Translating insights into therapies for Long Covid

Abstract

Long Covid is defined by a wide range of symptoms that persist after the acute phase of severe acute respiratory syndrome coronavirus 2 (SARS-CoV-2) infection. Commonly reported symptoms include fatigue, weakness, postexertional malaise, and cognitive dysfunction, with many other symptoms reported. Symptom range, duration, and severity are highly variable and partially overlap with symptoms of myalgic encephalomyelitis/chronic fatigue syndrome and other post-acute infectious syndromes, highlighting opportunities to define shared mechanisms of pathogenesis.
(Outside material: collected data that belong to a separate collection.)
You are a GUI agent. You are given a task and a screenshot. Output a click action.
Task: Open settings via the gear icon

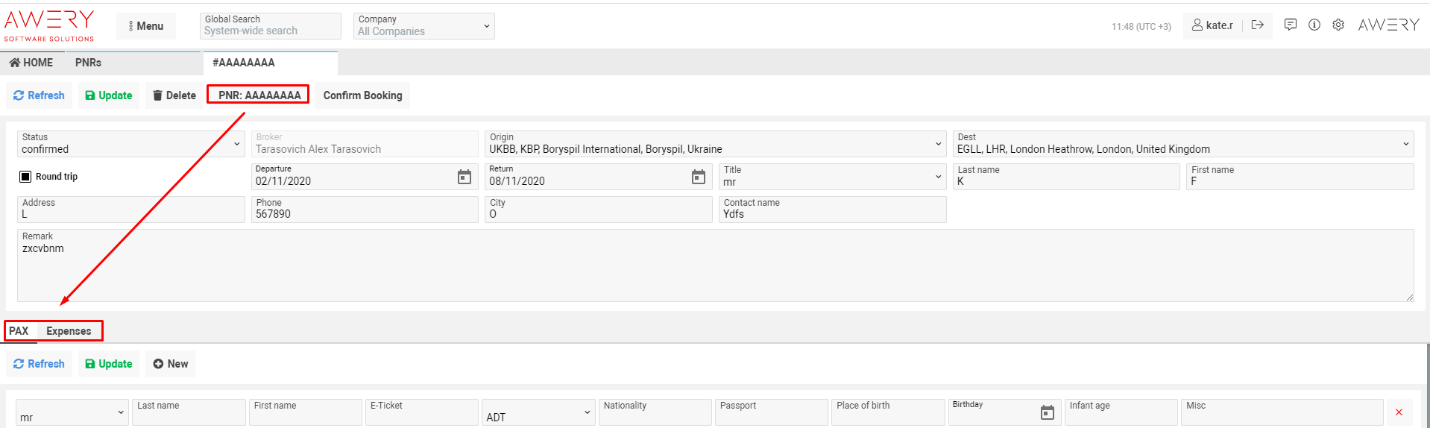coord(1338,25)
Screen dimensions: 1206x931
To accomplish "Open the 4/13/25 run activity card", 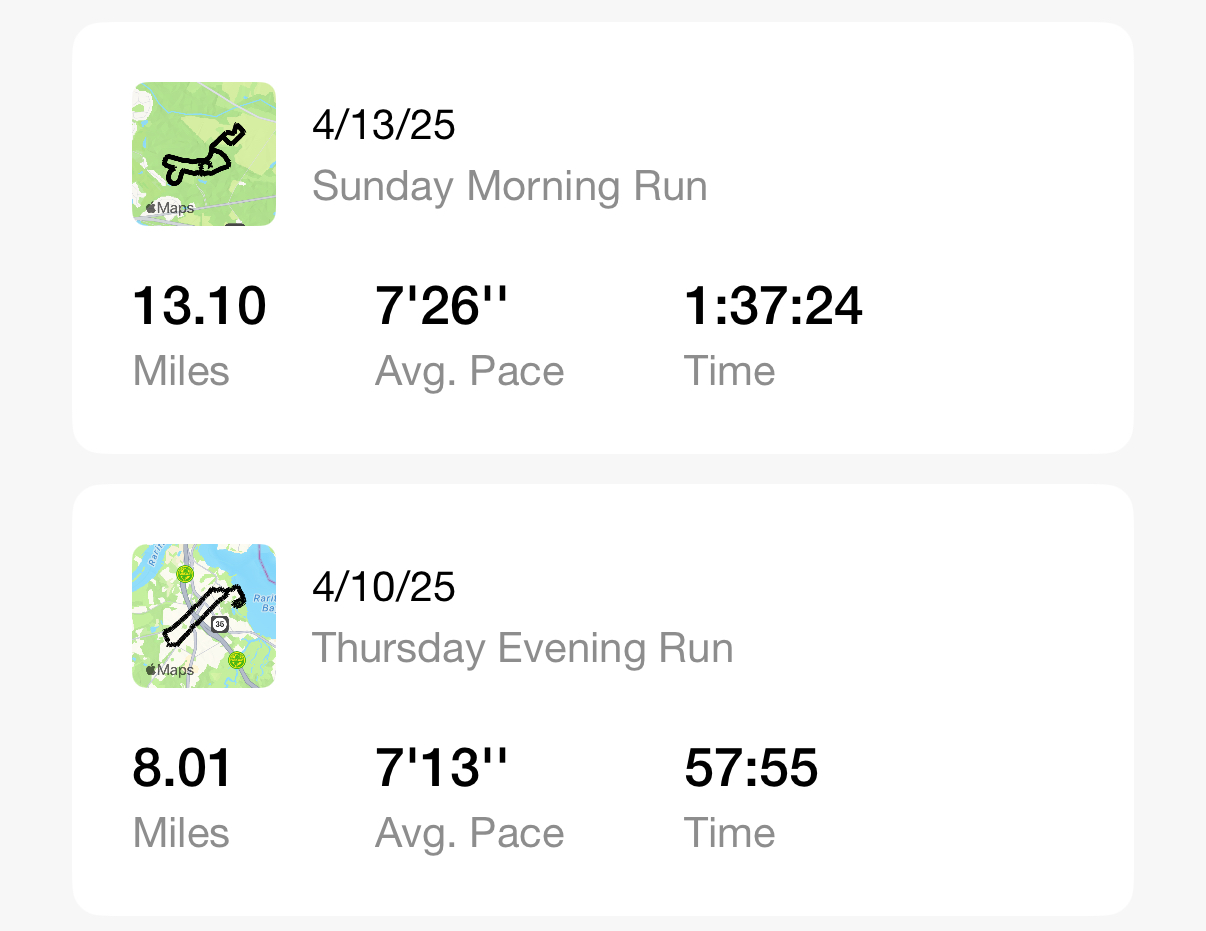I will coord(603,238).
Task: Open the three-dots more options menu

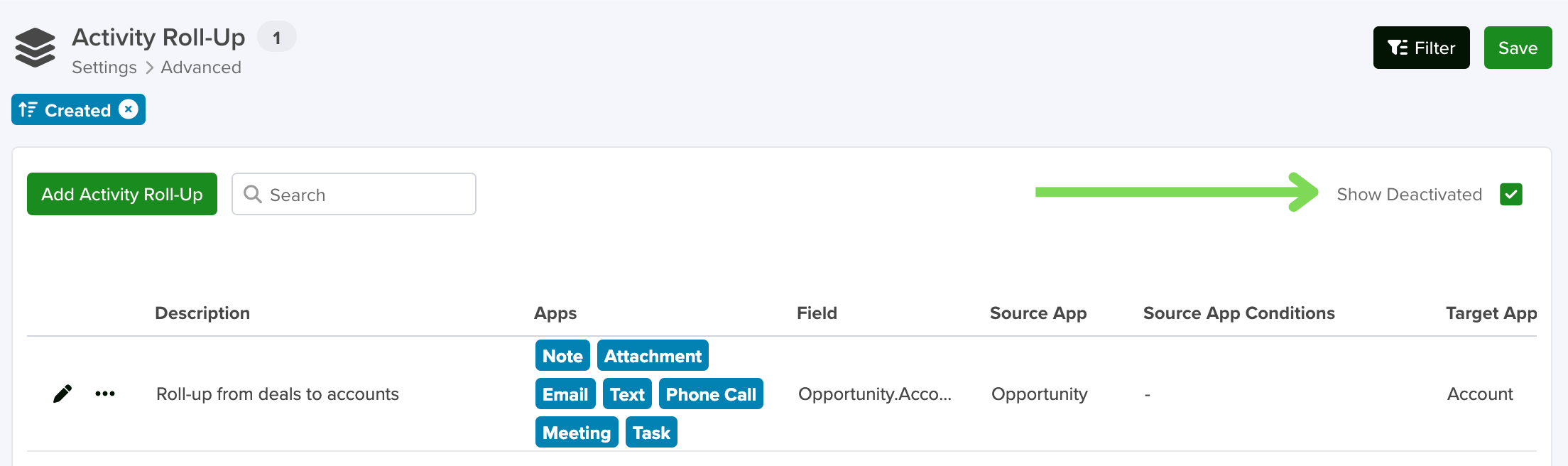Action: point(105,394)
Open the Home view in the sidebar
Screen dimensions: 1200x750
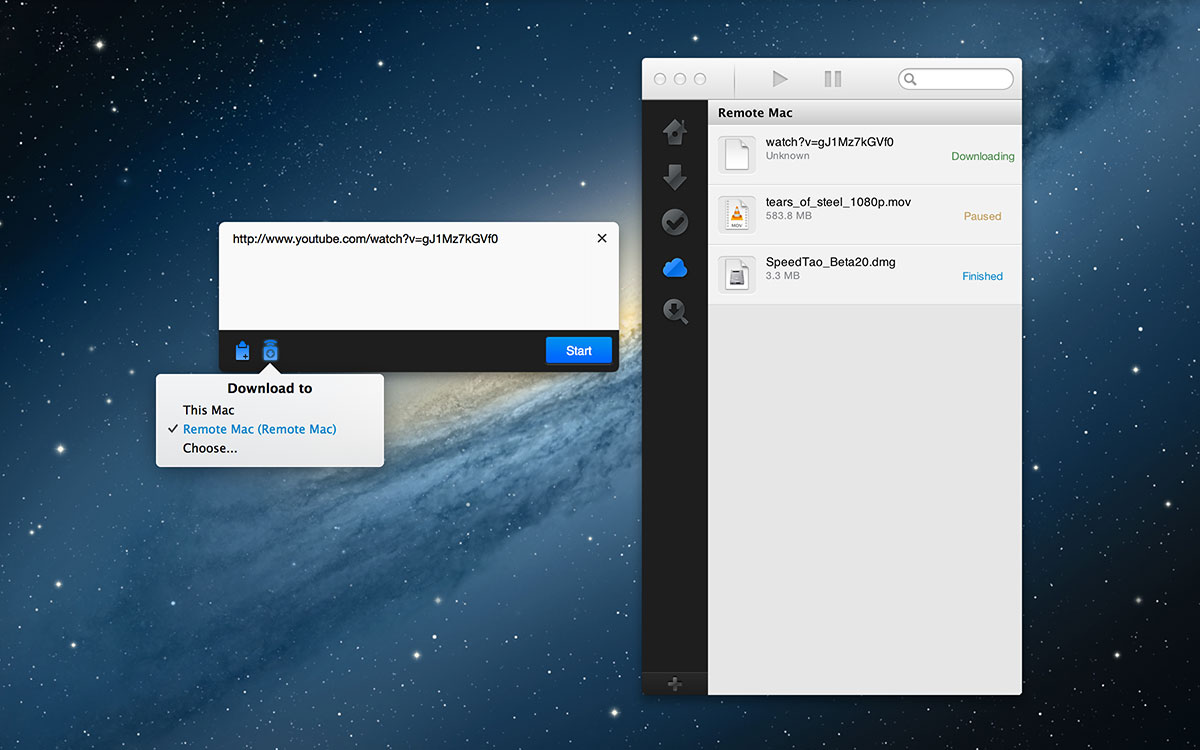coord(675,131)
Potential mechanisms of Long Covid are diverse, including persistence of viral reservoirs, dysregulated immune responses, direct viral damage of tissues targeted by SARS-CoV-2, inflammation driven by reactivation of latent viral infections, vascular endothelium activation or dysfunction, and subsequent thromboinflammation, autoimmunity, metabolic derangements, microglial activation, and microbiota dysbiosis. The heterogeneity of symptoms and baseline characteristics of people with Long Covid, as well as the varying states of immunity and therapies given at the time of acute infection, have made etiologies of Long Covid difficult to determine. Here, we examine progress on preclinical models for Long Covid and review progress being made in clinical trials, highlighting the need for large human studies and further development of models to better understand Long Covid. Such studies will inform clinical trials that will define treatments to benefit those living with this condition.